Exercises »
A – According to the passage on gasoline taxes, what share of its oil does America currently get from abroad?
B – Retype the stretch of the gasoline tax passage from "The logic of" through "Washington-based think tank.".

Document passage »
The logic of increasing taxes on gasoline seems a no-brainer to many people who worry about America’s dependence on foreign oil, global warming, and traffic congestion. At an average of 40 cents per gallon, federal and state taxes on gas are about the same, in inflation-adjusted terms, as they were in 1960, and they are a fraction of taxes paid in Europe. Yet raising gas taxes wouldn’t be the most effective way to address these problems, argues Ian W. H. Parry, a senior fellow at Resources for the Future, a Washington-based think tank.

Consider the costs of oil dependence. America currently gets 56 percent of its oil from abroad, and that percentage is expected to grow. This dependence leaves Americans vulnerable to oil price–related disruptions; also, since Americans are the world’s largest consumers of oil, their purchases may drive up the world price. Taking those risks into account, economists estimate the costs of oil dependence at no more (and perhaps much less) than about 30 cents a gallon—in other words, less than the average taxes already imposed.

Stored data:
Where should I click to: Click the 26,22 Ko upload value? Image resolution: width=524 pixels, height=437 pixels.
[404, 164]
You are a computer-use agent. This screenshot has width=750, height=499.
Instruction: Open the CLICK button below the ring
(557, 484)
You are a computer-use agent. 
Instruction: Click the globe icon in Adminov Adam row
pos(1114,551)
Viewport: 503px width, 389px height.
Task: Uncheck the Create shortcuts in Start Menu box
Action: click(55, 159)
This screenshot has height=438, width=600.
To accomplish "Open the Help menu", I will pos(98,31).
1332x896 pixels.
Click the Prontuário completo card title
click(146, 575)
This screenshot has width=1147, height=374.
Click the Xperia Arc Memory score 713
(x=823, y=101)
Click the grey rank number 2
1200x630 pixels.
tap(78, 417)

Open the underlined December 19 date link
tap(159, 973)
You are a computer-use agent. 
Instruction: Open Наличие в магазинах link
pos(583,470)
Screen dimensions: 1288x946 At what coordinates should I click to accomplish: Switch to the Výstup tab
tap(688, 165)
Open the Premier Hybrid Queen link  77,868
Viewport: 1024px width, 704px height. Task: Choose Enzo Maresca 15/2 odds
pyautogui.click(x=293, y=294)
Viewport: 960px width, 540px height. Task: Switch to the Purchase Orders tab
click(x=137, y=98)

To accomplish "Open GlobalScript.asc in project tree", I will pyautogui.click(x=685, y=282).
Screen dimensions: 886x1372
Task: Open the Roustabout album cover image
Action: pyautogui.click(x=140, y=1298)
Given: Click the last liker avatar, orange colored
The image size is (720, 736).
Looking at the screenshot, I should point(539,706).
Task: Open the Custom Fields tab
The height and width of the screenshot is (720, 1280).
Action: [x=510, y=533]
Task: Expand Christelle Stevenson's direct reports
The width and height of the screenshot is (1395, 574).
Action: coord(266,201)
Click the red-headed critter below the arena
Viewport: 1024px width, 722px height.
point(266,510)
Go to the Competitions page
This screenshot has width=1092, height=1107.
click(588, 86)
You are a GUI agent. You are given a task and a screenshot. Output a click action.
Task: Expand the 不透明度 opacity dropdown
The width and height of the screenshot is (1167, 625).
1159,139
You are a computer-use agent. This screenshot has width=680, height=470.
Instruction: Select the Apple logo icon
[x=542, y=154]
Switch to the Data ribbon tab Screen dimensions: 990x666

Responses in order »
A – 56 percent

B –
The logic of increasing taxes on gasoline seems a no-brainer to many people who worry about America’s dependence on foreign oil, global warming, and traffic congestion. At an average of 40 cents per gallon, federal and state taxes on gas are about the same, in inflation-adjusted terms, as they were in 1960, and they are a fraction of taxes paid in Europe. Yet raising gas taxes wouldn’t be the most effective way to address these problems, argues Ian W. H. Parry, a senior fellow at Resources for the Future, a Washington-based think tank.